We had lunch at the buffet and were then cleared to go to our stateroom. The room was quite nice with more than enough room for the four of us. In addition to a king bed, there was an upper bunk that came out of the ceiling and a love seat that converted to a bed. Even though the Triumph is an older ship (inaugurated in 1999), the rooms were still in relatively good shape. The lone exception to this was that some of the pegs holding the shelves were broken thus reducing storage space. But this wasn't a major factor and we had plenty of space. Our balcony was fairly large with two chairs and a small table.

Room stewards: I found this aspect of the cruise a bit disappointing. Although our room was cleaned regularly and well, we almost never saw our stewardess and steward. They seemed to hide until they had chores to do and then come out of the woodwork. On many other ships, the steward/stewardess would introduce themselves, let you know their working hours, tell you where you could get service if you needed it, and were visible when you went to eat or left to go ashore. I much prefer that personal touch even though I can't complain about the tasks that were performed. Additionally, our stewardess would normally leave a towel made into an animal for the children which was quite nice.

Dining: Our waiters were outstanding. Jovan, our head waiter was personable, friendly, attentive, and always smiling. He was quite attentive to the children and made sure they were happy. Our assistant waiter, Alfredo, was accommodating, but fairly new and intimidated. However, this didn't stop him from being a major asset to Jovan. Unfortunately, the food did not measure up to the quality of the waiters. We did not have a soup the entire cruise (seven days) that was even adequate and the meat was tasty, but mostly tough. Selections were fine and the waiters accommodating as far as extra servings were concerned, but Triumph needs a new chef. The other disappointing factor in the dining room was the Assistant Maitre de (or lack thereof). He showed up at our table twice; first to say hello early in the cruise and then later in the cruise to make sure we were generous in our tipping.
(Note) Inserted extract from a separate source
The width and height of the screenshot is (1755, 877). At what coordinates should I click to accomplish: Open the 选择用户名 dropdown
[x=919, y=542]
This was particularly poignant to us since we had recently been on an Alaskan cruise on Celebrity where the Assistant Maitre de had been at our table every evening saying hello to the children, making funny hats for them, and making sure everything was all right.

Having bad-mouthed the dining room, I have to say the buffet (South Beach Club) was outstanding. In fact, my wife claims it was THE best she has ever seen. The breakfast was particularly good with everything seemingly fresh. In addition to four buffet lines (which were normally a little long because of the large number of people on board), stations also consisted of a pizzeria, a hot dog/hamburger stand, the Hong Kong Noodle Co. and the New York deli. The noodle company left a little to be desired, but the other three were outstanding. The deli was particularly good. All the sandwiches were made to order, so the line was normally long (average 20-25 minutes), but the Reubens and pastrami sandwiches were delicious.
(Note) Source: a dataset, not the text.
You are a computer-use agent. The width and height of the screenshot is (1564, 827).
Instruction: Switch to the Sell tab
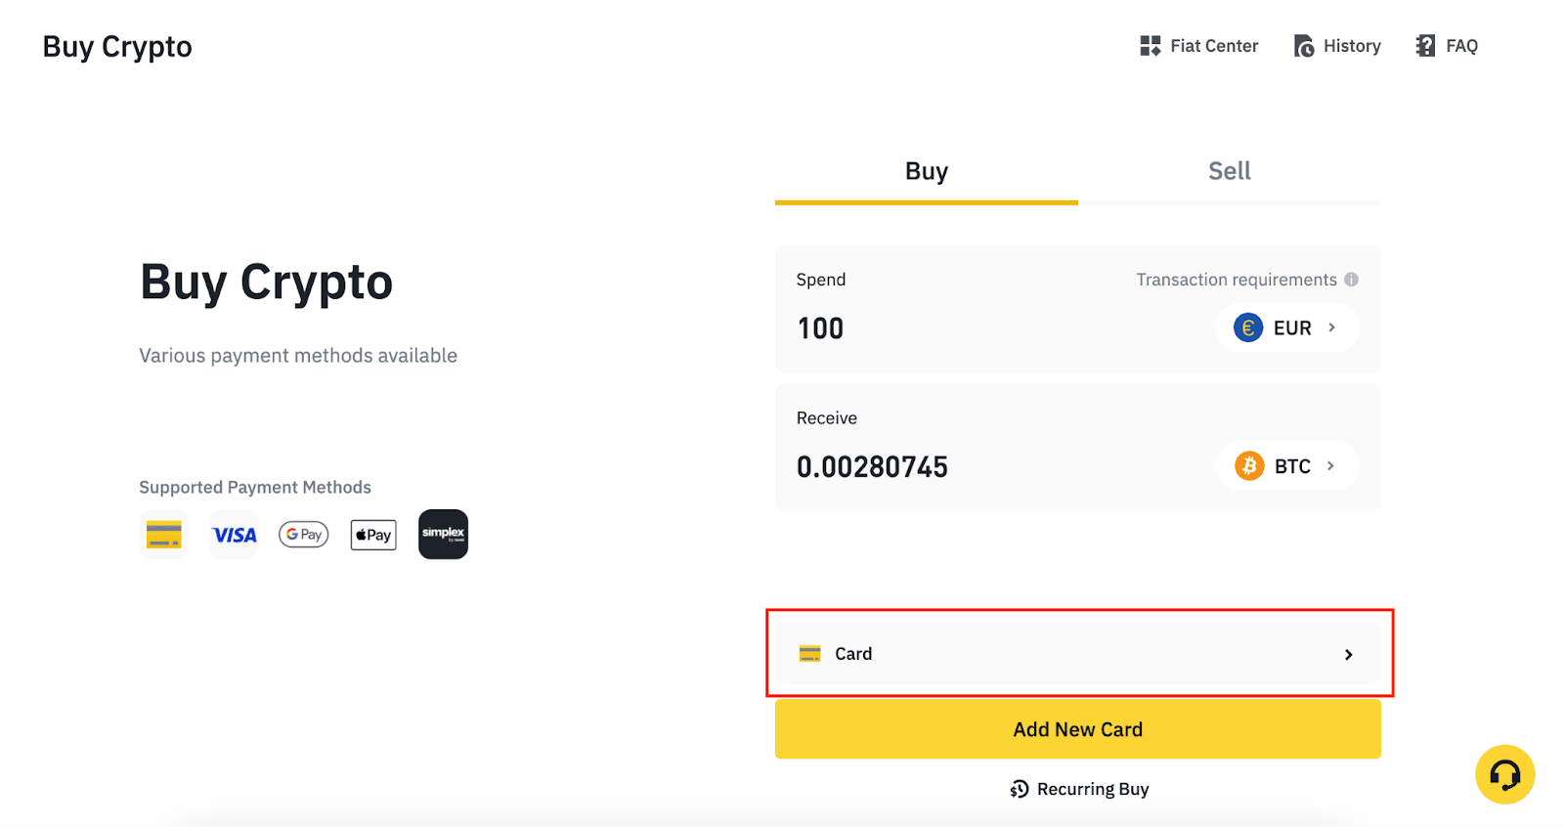point(1229,172)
Activities: There were lots of activities scheduled during the day with live music almost continuously around the pool. It is difficult to believe that there would be any activity/entertainment that you would be interested in that wasn't available. I have mentioned previously about the beauty of the ship. In addition to the Capitol (a nine-story atrium), the bars and other public rooms were very ornate and well decorated. The one negative aspect of the ship was the "partitioning" caused by the two dining rooms. At times it was necessary to go up or down a deck or two to get to spaces on the same level.

The pool area was quite nice with layered decks facing the pool. Of course, the "chair hogs" were always out in force early in the day to save chairs even though there were numerous signs asking people not to do so. Luckily there were numerous spots off the beaten track that were normally available. This problem was further exacerbated by the large number of people (particularly children) on board.

The Triumph has a 214-foot spiral waterslide that traverses three decks. Even though the lines were long, it was a major attraction for all the children (and many adults) on board. There was also miniature golf, a basketball court, a game room, and numerous pools and whirlpools.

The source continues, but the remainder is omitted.